*** READING TEXT

When Pradeep Sharma wanted to learn to play the piano more than a decade ago, he bought a keyboard and began to plink. He didn’t have sheet music for his favorite Bollywood songs and decided to sound them out by ear. 

As he played around, he learned that, unlike him, his wife had the ability to hear a song and easily pick out the correct keys to play it — even though she had no formal musical training. 

“She could figure out the melody in two minutes flat,” says Sharma, dean of the University of Houston Cullen College of Engineering and Hugh Roy and Lillie Cranz Cullen Distinguished University Professor. “That made me wonder what is so special about her that she can hear music so much better than I do.” 

With that spark of curiosity, Sharma set out to learn why some people seem to possess a natural gift for hearing music. He approached the question from the perspective of a mechanical engineer and physicist who specializes in materials, computational nanoscience and electricity. 

He took a mechanistic approach (rather than, say, sociological or neurological) to investigate how physical differences in special cell structures change our ability to discern between two tones. The more sensitive a person is to subtle differences between similar tones, he reasoned, the better they can identify distinct musical notes.

******

_TO BE DONE:_
1. According to the Sharma passage, of which college is Pradeep Sharma the dean?
2. Summarize the Sharma passage in two sentences.
3. Transcribe part of the Sharma passage: begin at the words "As he played" and stop after "formal musical training.".
The material comes from a source unrelated to the Sharma passage.

*** DATA EXTRACT

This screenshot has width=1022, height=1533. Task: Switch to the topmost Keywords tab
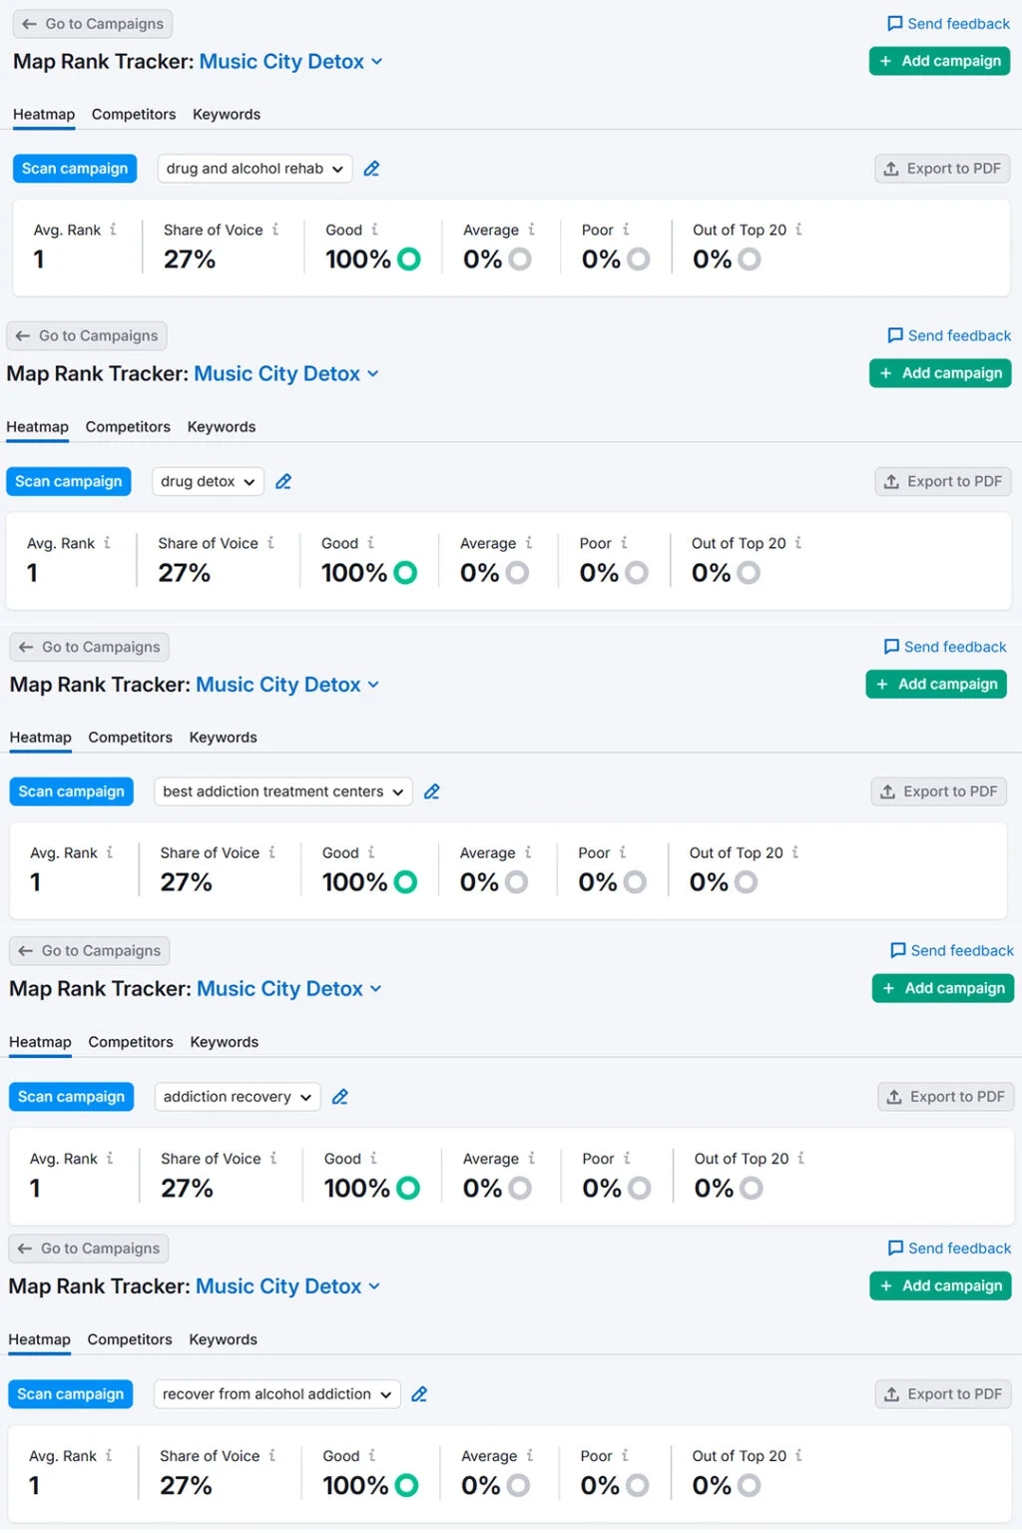pyautogui.click(x=227, y=115)
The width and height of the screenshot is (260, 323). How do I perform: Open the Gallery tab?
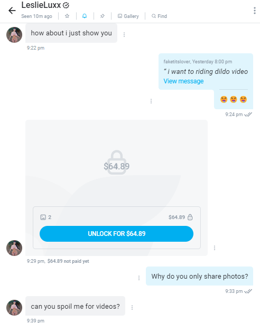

******

_ANSWERS FOR THE TASKS:_
1. The University of Houston Cullen College of Engineering.

2. While teaching himself piano by ear, Pradeep Sharma found that his wife, who had no formal musical training, could easily pick out the keys of a song she heard. Curious about this gift, he took a mechanistic approach as a mechanical engineer and physicist, investigating how physical differences in special structures change the ability to tell two similar tones apart.

3.
As he played around, he learned that, unlike him, his wife had the ability to hear a song and easily pick out the correct keys to play it — even though she had no formal musical training.